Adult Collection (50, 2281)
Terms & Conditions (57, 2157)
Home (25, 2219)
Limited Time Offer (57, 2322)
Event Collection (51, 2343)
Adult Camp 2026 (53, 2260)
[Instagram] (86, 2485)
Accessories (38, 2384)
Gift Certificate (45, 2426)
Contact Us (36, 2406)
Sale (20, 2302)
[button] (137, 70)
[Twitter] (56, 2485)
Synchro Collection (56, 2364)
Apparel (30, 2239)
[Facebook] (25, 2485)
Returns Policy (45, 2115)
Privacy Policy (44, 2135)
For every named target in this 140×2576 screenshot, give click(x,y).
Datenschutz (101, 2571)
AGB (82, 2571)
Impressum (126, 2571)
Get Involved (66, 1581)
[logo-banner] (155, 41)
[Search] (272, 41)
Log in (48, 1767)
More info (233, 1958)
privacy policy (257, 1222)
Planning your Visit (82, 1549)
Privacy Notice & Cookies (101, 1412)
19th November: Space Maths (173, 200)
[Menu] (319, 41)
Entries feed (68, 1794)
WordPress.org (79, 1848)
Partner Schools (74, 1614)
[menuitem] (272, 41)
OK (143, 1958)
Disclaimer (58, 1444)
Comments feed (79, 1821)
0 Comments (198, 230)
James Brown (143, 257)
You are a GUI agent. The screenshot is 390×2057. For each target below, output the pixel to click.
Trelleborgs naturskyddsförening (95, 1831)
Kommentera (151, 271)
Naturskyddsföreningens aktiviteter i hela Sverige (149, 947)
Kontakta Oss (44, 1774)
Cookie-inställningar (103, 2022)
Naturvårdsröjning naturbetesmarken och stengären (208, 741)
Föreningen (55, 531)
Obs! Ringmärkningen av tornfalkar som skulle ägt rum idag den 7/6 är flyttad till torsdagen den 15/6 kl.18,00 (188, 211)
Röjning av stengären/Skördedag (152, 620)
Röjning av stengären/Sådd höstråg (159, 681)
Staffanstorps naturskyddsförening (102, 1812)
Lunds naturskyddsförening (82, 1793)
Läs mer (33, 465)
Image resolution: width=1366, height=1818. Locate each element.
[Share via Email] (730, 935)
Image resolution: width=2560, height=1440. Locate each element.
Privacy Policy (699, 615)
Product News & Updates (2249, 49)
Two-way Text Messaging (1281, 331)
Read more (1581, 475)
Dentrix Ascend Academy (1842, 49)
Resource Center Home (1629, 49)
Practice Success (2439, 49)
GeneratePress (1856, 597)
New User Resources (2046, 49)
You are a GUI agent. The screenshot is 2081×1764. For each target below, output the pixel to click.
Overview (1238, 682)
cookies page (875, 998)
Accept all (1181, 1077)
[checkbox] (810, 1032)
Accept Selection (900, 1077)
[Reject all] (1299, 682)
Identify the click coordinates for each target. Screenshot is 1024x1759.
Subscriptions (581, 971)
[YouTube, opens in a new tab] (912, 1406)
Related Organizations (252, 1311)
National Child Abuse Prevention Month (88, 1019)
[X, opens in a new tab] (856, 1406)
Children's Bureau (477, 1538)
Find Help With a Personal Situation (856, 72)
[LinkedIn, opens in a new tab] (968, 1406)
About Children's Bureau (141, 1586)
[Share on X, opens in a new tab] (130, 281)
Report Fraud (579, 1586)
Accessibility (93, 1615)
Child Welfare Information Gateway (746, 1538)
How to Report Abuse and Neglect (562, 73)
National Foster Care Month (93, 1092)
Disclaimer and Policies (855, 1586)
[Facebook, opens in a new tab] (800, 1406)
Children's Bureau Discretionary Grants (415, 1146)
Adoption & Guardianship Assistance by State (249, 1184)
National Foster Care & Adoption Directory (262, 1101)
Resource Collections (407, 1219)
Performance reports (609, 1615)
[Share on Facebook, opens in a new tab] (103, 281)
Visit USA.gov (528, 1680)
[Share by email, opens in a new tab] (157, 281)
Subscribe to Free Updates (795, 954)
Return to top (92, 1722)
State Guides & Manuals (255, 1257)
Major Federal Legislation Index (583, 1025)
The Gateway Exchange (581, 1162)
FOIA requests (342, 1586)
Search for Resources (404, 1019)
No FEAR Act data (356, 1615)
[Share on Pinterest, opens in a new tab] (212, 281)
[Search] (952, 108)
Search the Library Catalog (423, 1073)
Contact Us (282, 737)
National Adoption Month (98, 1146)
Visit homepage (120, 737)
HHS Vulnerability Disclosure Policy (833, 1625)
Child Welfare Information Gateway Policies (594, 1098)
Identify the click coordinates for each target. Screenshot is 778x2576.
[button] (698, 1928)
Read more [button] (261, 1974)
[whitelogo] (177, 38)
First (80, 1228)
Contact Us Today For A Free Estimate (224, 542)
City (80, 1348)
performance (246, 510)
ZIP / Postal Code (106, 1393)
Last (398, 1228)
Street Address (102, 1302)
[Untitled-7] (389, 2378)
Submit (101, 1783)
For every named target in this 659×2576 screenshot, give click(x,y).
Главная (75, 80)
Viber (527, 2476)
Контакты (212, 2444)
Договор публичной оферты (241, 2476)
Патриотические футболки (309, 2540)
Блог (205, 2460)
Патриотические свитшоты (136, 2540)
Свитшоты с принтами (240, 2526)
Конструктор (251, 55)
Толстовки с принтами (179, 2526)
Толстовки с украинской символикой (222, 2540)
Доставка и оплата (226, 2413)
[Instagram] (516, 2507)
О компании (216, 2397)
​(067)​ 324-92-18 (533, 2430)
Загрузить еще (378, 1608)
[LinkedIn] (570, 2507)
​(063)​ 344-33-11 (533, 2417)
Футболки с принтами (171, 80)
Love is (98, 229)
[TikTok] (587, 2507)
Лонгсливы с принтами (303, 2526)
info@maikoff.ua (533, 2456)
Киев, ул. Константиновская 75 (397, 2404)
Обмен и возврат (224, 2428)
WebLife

========================================

For this exercise, please copy exactly the lines of the material above from its first line through the line where "Cookie-inställningar (103, 2022)" appears.

Adult Collection (50, 2281)
Terms & Conditions (57, 2157)
Home (25, 2219)
Limited Time Offer (57, 2322)
Event Collection (51, 2343)
Adult Camp 2026 (53, 2260)
[Instagram] (86, 2485)
Accessories (38, 2384)
Gift Certificate (45, 2426)
Contact Us (36, 2406)
Sale (20, 2302)
[button] (137, 70)
[Twitter] (56, 2485)
Synchro Collection (56, 2364)
Apparel (30, 2239)
[Facebook] (25, 2485)
Returns Policy (45, 2115)
Privacy Policy (44, 2135)
For every named target in this 140×2576 screenshot, give click(x,y).
Datenschutz (101, 2571)
AGB (82, 2571)
Impressum (126, 2571)
Get Involved (66, 1581)
[logo-banner] (155, 41)
[Search] (272, 41)
Log in (48, 1767)
More info (233, 1958)
privacy policy (257, 1222)
Planning your Visit (82, 1549)
Privacy Notice & Cookies (101, 1412)
19th November: Space Maths (173, 200)
[Menu] (319, 41)
Entries feed (68, 1794)
WordPress.org (79, 1848)
Partner Schools (74, 1614)
[menuitem] (272, 41)
OK (143, 1958)
Disclaimer (58, 1444)
Comments feed (79, 1821)
0 Comments (198, 230)
James Brown (143, 257)
You are a GUI agent. The screenshot is 390×2057. For each target below, output the pixel to click.
Trelleborgs naturskyddsförening (95, 1831)
Kommentera (151, 271)
Naturskyddsföreningens aktiviteter i hela Sverige (149, 947)
Kontakta Oss (44, 1774)
Cookie-inställningar (103, 2022)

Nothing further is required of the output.